Instructions to follow: Please repeat word for word the part of the article on the water futures petition starting at "Food & Water Watch organized" and ending at "own trading restrictions.".

Passage shown:
“In this time of global-warming-induced drought in California, the last thing we need is to gamble on our precious water resources.”
Warning Wall Street against commodifying what has been treated since ancient history as “a common right for everyone,” more than 130 civil society groups on Monday demanded that federal regulators shut down the Chicago Mercantile Exchange’s water futures market.
Food & Water Watch organized the petition, which was sent to the Commodity Futures Trading Commission (CFTC), a year after the Chicago Mercantile Exchange (CME) opened the world’s first market for water futures contracts, based on water rights in drought-plagued California.
“Water index futures trades are contrary to the public interest as they involve the trade of an essential resource,” wrote the groups, which also included Public Citizen, For Love of Water (FLOW), the Center for Biological Diversity, and the Institute for Agriculture and Trade Policy (IATP).
The organizations argued that the CME’s water futures market—which the exchange self-certified before its launch, assuring the CFTC that it met the requirements of the commission’s regulations—undermines California state law and violates the CFTC’s own trading restrictions.
“Water is necessary and essential for life and is simply not a commodity,” said Zach Corrigan, senior attorney for Food & Water Watch. “The commission should reject this shoe-horn attempt to drive investor profit under a federal law never meant to apply to a common public resource managed by the state for the public welfare.”
In the water futures market, called the Nasdaq Veles California Water Index Futures, market participants are able to bet on the scarcity of water in California, where 37.3 million people are currently affected by drought conditions and where 2021 was the driest year in more than a century.
Since the market opened in December 2020, participants have been able to bet on the state’s $1.1 billion spot water market, claiming quarterly contracts and placing bets on the price of 10 acre-feet of water.
As the United Nations Office of the High Commissioner on Human Rights explained when the market was launched:
The new water futures contract allows buyers and sellers to barter a fixed price for the delivery of fixed quantity of water at a future date… As well as farmers, factories, and utility companies looking to lock-in prices, such a futures market could also lure speculators such as hedge funds and banks to bet on prices, repeating the speculative bubble of the food market in 2008.
The water futures market was permitted to launch thanks to the “radically deregulatory Commodity Futures Modernization Act of 2000,” said Dr. Steve Suppan, senior policy analyst at IATP, which “allows exchanges to self-certify that new futures contracts comply with CFTC rules and core regulatory principles.”
Since the CME’s water futures market is “a new asset class,” Suppan said, the CFTC “must not allow self-certification.”
According to the petition, “self-certification has meant that neither the commission nor its staff have in fact evaluated whether the futures contracts are susceptible to market manipulation.”
The CFTC strictly prohibits the trade of futures that are “readily susceptible to manipulation of the price of such contract,” noted the signatories.
The groups also objected to the fact that futures contracts can be “freely traded on CME’s market, thus allowing investors to profit”—a violation of California’s “beneficial use” legal doctrine.

Exercise data:

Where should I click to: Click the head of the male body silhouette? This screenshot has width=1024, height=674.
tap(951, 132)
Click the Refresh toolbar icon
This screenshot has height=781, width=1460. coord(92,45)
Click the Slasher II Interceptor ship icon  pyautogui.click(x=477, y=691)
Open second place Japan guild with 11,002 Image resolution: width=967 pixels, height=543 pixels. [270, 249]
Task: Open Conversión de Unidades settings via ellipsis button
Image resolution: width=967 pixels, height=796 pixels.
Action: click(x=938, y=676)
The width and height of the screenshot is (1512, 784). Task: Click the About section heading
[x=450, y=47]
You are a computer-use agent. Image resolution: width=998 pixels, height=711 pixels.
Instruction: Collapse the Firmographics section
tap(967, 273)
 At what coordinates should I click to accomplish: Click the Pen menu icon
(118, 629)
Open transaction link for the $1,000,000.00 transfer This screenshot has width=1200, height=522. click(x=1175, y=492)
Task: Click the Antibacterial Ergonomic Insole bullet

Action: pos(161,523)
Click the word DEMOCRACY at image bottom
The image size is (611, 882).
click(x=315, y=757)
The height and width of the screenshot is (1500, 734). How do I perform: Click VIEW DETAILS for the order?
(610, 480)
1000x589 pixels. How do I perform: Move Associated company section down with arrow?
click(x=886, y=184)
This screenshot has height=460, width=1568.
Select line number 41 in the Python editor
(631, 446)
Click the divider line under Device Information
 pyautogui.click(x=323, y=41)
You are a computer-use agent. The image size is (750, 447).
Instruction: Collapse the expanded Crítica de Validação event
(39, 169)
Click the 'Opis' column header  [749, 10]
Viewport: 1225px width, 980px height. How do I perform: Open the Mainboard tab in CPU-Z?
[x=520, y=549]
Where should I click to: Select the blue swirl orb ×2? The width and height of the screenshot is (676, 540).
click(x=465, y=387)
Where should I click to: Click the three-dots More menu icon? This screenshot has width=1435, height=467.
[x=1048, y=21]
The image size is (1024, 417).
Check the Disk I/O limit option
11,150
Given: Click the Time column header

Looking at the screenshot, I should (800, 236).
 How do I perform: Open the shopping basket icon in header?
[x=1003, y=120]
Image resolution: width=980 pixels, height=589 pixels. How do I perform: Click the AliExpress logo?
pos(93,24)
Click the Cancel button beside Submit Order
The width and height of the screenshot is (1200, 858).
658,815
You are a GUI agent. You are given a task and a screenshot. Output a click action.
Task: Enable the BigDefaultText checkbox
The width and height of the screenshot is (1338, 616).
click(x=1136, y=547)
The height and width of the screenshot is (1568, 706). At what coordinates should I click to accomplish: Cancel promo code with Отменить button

Written answer:
Food & Water Watch organized the petition, which was sent to the Commodity Futures Trading Commission (CFTC), a year after the Chicago Mercantile Exchange (CME) opened the world’s first market for water futures contracts, based on water rights in drought-plagued California.
“Water index futures trades are contrary to the public interest as they involve the trade of an essential resource,” wrote the groups, which also included Public Citizen, For Love of Water (FLOW), the Center for Biological Diversity, and the Institute for Agriculture and Trade Policy (IATP).
The organizations argued that the CME’s water futures market—which the exchange self-certified before its launch, assuring the CFTC that it met the requirements of the commission’s regulations—undermines California state law and violates the CFTC’s own trading restrictions.